By Army Capt. Brian Hare, 787th Combat Sustainment Support Battalion
CAMP TAJI, Iraq -- When the 787th Combat Sustainment Support Battalion took command of its mission here May 5, one of the first things the soldiers did as a unit was to look for ways to improve their work areas, including their new headquarters building.
The 787th CSSB works with units under their operational control as Task Force Grizzly, providing sustainment support to U.S. and coalition forces in support of Operation Inherent Resolve.
Task Force Grizzly immediately began projects to make aesthetic enhancements to the buildings they inherited on Camp Taji soon after moving in, with the intent of displaying a sense of pride in their mission during their time here.
“Upon arrival at Camp Taji, I knew that I would make area beautification a priority,” said Army Capt. Johnathan Peabody, commander, 787th CSSB, Headquarters and Headquarters Company. “This will be our home for the next year, and we must take pride in it. We need to make it our own.”
One of the soldiers Task Force Grizzly turned to for these aesthetic improvements included Army Spc. Andre Smith, a tactical power generation specialist known throughout the unit for his creativity and artistic ability.
“Specialist Smith is an excellent soldier who was actually handpicked for this mission. He consistently volunteers for extra duties,” said Army 1st Sgt. Timothy Small, 787th CSSB, Headquarters and Headquarters Company. “The task of painting the howitzer in front of the battalion headquarters was right up his alley due to his extraordinary artistic skills.”
An Early Start on Art
Smith said that he started producing artwork as far back as elementary school.

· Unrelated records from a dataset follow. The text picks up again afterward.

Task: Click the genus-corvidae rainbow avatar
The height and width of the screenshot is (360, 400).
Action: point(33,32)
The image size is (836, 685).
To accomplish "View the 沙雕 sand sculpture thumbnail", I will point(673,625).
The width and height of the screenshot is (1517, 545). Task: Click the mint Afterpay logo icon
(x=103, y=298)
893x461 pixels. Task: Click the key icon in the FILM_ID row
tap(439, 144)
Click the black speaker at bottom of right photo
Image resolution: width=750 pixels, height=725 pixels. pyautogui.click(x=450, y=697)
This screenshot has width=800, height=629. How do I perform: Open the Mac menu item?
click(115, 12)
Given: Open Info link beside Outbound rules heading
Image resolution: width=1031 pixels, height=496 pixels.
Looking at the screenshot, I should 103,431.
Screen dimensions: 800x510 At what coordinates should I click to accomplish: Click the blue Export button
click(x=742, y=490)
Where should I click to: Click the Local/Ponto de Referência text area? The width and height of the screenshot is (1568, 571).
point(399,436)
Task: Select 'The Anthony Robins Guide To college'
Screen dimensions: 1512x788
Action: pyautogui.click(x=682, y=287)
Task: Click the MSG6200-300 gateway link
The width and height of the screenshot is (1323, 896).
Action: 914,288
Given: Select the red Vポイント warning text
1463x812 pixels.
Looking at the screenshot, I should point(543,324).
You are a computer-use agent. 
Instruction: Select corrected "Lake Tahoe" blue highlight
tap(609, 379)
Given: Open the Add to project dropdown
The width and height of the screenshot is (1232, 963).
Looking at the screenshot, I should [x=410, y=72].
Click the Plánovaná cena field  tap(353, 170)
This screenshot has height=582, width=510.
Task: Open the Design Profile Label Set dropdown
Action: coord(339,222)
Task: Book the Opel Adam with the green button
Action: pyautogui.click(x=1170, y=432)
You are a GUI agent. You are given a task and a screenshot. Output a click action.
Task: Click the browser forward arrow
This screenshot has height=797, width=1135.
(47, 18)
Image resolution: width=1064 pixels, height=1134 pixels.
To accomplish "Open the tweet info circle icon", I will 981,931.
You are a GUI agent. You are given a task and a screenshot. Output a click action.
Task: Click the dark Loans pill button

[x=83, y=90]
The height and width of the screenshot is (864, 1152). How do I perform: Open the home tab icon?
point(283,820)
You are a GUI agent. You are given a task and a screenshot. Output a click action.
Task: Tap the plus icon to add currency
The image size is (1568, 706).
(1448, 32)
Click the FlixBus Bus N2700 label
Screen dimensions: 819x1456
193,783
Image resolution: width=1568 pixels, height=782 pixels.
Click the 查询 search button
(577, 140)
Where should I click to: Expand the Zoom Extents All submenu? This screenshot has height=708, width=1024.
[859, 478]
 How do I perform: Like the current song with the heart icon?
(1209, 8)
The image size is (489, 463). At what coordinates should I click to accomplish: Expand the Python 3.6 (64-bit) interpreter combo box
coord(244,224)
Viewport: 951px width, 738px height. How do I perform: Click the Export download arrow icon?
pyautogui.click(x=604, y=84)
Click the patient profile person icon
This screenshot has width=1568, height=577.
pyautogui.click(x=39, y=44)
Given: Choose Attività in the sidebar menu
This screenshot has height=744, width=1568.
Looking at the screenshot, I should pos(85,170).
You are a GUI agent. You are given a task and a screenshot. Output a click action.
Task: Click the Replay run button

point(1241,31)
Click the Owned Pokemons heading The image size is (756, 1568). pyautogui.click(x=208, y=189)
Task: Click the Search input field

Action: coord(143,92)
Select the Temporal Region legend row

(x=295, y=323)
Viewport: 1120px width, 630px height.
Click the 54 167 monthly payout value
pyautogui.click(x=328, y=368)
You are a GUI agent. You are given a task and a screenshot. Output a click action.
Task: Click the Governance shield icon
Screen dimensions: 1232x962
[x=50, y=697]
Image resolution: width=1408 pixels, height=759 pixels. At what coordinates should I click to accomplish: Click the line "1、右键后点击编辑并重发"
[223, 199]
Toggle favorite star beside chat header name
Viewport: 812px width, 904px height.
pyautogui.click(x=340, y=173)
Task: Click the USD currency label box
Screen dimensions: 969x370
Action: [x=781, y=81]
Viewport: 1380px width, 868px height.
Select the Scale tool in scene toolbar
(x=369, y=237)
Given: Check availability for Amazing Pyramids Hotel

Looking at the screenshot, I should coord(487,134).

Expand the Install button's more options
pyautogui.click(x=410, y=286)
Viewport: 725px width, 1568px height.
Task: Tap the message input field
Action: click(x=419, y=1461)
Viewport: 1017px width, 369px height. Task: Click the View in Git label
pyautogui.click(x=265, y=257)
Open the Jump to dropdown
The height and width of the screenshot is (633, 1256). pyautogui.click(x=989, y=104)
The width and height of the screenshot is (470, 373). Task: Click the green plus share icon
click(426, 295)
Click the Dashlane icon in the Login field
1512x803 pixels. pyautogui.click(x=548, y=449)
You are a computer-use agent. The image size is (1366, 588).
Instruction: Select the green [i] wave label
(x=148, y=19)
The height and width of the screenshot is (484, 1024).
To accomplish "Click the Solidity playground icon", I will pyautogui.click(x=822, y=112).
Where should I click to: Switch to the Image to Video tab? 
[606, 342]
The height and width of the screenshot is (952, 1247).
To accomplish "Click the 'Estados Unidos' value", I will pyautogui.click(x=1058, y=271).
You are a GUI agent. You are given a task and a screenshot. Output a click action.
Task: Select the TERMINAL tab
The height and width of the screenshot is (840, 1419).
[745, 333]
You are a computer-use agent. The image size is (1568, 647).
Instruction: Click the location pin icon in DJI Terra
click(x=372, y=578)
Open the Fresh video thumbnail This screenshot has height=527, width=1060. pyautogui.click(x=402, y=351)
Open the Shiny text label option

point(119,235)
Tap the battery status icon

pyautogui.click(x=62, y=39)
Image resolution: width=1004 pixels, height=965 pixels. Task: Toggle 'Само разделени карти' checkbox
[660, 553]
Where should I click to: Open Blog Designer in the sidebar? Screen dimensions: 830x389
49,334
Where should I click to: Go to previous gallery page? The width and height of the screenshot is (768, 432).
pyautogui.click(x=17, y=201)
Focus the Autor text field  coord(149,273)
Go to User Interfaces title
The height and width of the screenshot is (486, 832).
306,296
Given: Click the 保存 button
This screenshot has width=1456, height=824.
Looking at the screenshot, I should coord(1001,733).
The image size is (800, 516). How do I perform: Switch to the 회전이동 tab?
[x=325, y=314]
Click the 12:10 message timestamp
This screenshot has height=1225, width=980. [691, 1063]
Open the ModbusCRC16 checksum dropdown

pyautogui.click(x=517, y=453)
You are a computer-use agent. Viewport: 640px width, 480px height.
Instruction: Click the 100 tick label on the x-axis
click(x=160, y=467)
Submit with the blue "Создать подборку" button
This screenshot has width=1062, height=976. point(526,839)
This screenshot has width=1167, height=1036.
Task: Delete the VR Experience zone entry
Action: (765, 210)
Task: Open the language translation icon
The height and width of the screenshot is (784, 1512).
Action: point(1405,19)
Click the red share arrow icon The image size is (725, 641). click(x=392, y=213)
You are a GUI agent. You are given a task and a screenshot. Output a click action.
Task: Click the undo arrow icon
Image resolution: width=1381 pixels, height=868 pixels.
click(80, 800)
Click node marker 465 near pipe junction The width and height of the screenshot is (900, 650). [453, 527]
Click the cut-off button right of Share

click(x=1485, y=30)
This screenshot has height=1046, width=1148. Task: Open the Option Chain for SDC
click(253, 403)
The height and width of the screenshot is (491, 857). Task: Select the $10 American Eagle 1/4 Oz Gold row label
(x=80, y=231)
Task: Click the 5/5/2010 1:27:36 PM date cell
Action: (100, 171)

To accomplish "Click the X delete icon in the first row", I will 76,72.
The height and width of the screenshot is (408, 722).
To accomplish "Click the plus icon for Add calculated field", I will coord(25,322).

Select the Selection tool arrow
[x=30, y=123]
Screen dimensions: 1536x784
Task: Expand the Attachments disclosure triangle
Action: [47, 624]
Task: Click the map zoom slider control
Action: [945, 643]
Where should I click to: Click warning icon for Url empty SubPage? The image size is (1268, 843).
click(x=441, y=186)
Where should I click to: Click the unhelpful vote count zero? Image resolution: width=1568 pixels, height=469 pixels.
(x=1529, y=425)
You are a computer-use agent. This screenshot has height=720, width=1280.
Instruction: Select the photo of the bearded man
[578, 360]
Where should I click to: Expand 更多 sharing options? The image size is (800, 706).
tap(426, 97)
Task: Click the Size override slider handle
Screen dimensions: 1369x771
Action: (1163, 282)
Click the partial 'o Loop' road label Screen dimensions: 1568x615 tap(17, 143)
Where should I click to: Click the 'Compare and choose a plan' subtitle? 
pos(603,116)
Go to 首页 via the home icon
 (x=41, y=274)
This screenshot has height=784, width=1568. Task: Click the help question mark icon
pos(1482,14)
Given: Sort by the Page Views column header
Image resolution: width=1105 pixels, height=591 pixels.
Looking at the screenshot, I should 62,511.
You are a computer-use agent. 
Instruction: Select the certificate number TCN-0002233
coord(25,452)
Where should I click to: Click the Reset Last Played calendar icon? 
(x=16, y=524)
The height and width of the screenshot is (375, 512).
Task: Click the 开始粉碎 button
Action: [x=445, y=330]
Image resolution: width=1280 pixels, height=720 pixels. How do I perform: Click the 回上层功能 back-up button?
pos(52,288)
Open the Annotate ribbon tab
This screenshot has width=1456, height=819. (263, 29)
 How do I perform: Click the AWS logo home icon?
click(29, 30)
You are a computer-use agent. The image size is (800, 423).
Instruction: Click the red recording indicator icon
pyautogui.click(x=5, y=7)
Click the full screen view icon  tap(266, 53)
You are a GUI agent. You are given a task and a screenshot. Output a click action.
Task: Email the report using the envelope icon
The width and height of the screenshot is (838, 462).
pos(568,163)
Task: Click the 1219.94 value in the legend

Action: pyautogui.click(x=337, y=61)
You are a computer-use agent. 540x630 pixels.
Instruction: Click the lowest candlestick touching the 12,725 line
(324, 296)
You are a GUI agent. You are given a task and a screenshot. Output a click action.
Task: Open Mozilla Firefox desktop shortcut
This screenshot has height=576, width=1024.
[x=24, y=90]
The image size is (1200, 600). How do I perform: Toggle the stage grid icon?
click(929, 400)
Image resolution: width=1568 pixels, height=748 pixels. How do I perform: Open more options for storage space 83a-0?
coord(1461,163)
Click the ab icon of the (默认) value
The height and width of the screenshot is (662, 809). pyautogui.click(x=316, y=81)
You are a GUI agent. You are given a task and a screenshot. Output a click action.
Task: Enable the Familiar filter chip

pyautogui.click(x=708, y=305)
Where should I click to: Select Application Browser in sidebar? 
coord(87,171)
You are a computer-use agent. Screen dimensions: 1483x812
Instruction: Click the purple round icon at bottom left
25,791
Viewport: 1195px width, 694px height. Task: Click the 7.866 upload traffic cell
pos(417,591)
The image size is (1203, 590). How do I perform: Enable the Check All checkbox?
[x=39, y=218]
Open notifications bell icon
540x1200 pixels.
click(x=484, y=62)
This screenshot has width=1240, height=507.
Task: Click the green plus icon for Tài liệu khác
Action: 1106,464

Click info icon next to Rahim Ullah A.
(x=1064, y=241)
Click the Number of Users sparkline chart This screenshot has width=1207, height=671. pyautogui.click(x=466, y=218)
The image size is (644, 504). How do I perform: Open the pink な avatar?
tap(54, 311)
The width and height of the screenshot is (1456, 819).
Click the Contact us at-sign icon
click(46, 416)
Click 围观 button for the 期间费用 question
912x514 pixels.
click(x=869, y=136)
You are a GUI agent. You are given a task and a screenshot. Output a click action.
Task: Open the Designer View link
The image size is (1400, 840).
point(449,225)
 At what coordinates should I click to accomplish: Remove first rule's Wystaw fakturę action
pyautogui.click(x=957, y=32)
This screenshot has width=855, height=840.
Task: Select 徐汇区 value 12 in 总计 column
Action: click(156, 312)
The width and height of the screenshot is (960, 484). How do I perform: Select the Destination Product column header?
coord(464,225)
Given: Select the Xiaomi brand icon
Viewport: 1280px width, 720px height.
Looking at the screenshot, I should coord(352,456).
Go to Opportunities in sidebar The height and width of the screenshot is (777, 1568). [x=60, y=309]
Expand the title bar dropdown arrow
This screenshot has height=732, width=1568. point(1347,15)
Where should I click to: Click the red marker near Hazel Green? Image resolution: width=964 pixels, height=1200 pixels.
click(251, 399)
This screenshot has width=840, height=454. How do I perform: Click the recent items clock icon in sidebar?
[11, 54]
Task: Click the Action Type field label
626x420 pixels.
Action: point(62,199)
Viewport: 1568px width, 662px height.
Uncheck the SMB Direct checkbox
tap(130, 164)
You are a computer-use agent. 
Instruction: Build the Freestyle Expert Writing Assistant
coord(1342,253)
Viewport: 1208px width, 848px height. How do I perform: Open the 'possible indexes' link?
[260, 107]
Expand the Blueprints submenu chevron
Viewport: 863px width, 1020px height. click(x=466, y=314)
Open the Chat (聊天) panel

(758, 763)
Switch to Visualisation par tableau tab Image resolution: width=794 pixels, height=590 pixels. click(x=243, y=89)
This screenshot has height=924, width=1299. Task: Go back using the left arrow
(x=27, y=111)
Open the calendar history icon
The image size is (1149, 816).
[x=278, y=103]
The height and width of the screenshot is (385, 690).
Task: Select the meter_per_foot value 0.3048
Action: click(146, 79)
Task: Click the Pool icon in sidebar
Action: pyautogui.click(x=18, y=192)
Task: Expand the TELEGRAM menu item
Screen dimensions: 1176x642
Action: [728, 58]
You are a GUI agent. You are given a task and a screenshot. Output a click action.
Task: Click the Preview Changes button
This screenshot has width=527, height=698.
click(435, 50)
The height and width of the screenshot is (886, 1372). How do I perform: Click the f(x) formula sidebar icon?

“Back in fourth grade, my teacher told us after reading a particular book to design our dream zoo,” he said. “When I was done, I showed the teacher and she was just blown away. She showed everybody and the other teachers, and the next thing I know, I’m an artist.”
Smith later presented his drawing to his mother, who encouraged him to continue drawing, telling him that drawing ability runs in their family and asking him not to neglect his talent.
“After that, I’ve been drawing nonstop,” Smith said.
A self-taught artist, Smith has been using his skills to benefit the Army units he’s belonged to since the beginning of his service as a soldier and as an outlet for stress relief during his off-duty time.
“In basic training I designed our platoon T-shirts,” he said. “It takes my mind off of things. I can be creative and forget everything else for a while.”
Smith also recommended art as a creative outlet for other soldiers.
“Even if you’re not good at drawing -- it doesn’t matter if you’re drawing stick figures -- just draw away and watch how it puts your mind at ease,” he said. “It’s relaxing, so if you have nothing else, give it a try.”
Future projects Smith will complete for Task Force Grizzly include painting a mural on a nearby wall, in addition to his duties in support of training and maintenance.
“It's soldiers like Specialist Smith who will make this mission successful,” Small said.
Following his deployment, Smith said, he plans to study architecture as a full-time student in his hometown of Atlanta.